Que pasaria si las conecto y la impedancia de salida del receiver (8 ohms) es mayor a la entrada de las bocinas?

la misma pregunta para la potencia.

De antemano muchas gracias por sus respuestas.  



Saludos


----------



## flais1971 (Jun 20, 2006)

con un amperimetro (de preferencia digital) puedes ver de cuantos ohms es la(s) bobina(s), otra, si quieres dame la marca y modelo y te digo de cuanto es.
saludos.


----------



## pepepuerto (Jun 30, 2006)

Hola  a los 2,,,, los ohms que marca  el aparato de medida ,es la resistencia de la bobina movil ,suelen ser un poco inferior que la impedancia, suerte saludos


----------



## Dario Vega (Jun 30, 2006)

Hay una regla aproximada que es mutiplicar la resistencia medida con tester por 1.3   Con esto se puede identificar el valor comercial de impedancia que son valores como 4, 8 o 15 ohm.


----------



## uziel (Jun 30, 2006)

nose como medir la impedancia de una bocina  por que me gusta arreglar bocinas pero no se como medir este asunto


----------



## tasman33 (Jun 30, 2006)

la forma más exacta es con un voltímetro true-RMS, aunque para el sub-woofer cualquiera sirve) un generador de audio y un potenciómetro de 25 ohms. Con esto obtienes la impedancia y la frecuencia de resonancia en un solo proceso.

Conecta el potenciometro en serie con la bocina, el lado libre de la bocina y de la resistencia van al generador y el voltímetro a los terminales de la bocina.

Paso 1: Frecuencia de resonancia, poniendo el potenciómetro en 25 ohms (máximo), vamos haciendo un barrido de frecuencia, desde 10Hz hansta 10 KHz. Ver el voltaje en la bocina. Será más o menos constante, excepto en un punto, donde se presentará un pico muy pronunciado y fácil de identificar. En el punto máximo del pico anotamos la frecuencia, que es la de resonancia

Paso 2: Impedancia, ajustamos el generador a una frecuencia ALEJADA de la de resonancia, llevamos el poenciometro a mínimo (0 ohms) y medimos el voltaje en la bocina. Vamos aumentando la resistencia del potenciometro hasta que el voltaje caiga a la mitad.

Desconectamos el potenciometro y medimos su resistencia, esta será igual a la impedancia característica de la bocina.

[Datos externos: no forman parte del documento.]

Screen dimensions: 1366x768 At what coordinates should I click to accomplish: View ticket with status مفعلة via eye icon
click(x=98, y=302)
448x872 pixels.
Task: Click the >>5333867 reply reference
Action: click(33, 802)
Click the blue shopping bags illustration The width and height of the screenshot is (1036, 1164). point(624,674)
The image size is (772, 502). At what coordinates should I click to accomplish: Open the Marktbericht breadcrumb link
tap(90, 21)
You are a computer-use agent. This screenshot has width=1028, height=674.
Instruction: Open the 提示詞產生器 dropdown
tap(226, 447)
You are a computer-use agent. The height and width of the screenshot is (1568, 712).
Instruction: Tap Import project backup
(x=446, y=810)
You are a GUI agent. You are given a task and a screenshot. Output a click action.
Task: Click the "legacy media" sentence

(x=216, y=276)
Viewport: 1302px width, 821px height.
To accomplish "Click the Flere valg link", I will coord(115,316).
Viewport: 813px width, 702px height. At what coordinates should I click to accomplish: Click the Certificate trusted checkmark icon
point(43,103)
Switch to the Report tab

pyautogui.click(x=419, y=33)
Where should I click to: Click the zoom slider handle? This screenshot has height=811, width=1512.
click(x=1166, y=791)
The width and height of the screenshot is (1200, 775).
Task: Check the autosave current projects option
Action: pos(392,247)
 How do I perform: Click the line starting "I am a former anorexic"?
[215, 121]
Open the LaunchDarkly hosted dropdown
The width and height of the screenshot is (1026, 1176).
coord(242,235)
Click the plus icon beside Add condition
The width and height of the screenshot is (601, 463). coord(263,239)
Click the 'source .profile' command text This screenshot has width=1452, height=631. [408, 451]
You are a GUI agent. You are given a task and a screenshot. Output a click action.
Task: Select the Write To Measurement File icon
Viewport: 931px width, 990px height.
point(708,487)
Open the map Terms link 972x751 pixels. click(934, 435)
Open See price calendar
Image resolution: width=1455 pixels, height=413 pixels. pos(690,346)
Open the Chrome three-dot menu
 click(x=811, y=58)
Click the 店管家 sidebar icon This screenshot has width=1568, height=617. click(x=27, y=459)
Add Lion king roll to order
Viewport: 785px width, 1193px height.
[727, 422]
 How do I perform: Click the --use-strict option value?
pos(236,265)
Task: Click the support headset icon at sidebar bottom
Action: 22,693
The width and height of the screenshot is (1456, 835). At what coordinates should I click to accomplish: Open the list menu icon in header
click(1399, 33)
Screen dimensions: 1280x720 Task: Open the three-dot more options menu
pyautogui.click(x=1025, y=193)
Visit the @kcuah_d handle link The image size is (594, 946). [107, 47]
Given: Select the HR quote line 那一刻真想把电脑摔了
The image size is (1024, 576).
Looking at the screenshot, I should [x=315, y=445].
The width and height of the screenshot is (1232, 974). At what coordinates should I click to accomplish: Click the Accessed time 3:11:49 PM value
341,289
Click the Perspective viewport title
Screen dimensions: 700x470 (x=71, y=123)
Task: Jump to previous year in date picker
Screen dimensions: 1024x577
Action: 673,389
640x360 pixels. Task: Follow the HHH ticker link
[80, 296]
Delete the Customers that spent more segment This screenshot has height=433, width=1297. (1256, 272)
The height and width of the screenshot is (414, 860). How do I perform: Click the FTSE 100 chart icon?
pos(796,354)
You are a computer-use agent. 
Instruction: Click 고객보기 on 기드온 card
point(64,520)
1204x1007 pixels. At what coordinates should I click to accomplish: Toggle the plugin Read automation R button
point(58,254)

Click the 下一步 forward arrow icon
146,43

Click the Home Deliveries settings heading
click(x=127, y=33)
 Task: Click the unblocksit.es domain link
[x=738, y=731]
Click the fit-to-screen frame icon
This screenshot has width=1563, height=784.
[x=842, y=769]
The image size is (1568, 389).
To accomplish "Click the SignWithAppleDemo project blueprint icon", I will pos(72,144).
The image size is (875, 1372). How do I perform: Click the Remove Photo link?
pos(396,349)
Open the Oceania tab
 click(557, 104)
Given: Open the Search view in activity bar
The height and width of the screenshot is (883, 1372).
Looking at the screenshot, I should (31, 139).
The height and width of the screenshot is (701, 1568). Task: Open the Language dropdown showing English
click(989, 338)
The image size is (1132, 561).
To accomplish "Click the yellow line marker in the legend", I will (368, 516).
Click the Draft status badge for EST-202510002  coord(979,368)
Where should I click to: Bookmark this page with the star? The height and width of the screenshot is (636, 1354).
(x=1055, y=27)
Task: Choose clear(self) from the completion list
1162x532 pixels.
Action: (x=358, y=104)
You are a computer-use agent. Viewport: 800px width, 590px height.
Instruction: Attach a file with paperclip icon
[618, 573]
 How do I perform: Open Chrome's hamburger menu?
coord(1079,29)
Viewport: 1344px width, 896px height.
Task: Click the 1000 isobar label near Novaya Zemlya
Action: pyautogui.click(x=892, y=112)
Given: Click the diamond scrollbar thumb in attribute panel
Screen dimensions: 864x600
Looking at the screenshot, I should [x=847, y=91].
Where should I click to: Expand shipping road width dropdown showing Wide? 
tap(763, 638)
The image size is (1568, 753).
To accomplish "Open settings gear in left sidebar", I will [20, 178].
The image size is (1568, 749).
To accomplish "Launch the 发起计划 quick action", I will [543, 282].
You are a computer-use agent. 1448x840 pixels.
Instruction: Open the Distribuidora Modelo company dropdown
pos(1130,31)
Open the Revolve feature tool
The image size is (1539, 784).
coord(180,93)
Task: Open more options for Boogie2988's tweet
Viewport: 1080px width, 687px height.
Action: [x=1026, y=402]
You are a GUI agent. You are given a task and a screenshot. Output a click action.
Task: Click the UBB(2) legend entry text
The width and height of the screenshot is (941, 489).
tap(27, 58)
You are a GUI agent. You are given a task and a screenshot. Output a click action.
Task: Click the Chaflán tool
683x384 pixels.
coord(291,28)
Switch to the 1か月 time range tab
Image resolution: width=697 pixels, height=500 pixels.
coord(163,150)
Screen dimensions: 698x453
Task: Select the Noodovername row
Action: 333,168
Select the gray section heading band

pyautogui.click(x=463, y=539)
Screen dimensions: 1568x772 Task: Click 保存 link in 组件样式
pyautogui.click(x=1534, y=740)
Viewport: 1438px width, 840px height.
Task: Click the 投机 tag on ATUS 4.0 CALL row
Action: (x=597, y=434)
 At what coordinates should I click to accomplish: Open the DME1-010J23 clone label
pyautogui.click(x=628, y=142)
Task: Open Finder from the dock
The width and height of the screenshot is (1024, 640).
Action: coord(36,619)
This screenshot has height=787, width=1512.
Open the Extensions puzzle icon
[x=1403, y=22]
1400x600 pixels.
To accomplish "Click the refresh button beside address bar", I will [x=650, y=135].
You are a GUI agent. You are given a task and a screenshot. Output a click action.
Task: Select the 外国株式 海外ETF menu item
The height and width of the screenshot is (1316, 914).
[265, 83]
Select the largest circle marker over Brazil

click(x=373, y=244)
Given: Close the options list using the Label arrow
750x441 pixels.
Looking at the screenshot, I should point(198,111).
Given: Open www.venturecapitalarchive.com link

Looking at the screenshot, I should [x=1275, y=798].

Este procedimiento es bastante exacto. Medir directamente la resistencia de la bocina no es exacto porque esta es una inductancia con nucleo de hierro, por lo que su reactancia será diferente en AC respecto a la resistencia en DC. La rsistencia se comporta igual en AC o DC, asi que lo que hacemos es igualar las dos resistencias en AC y luego la leeemos en DC


----------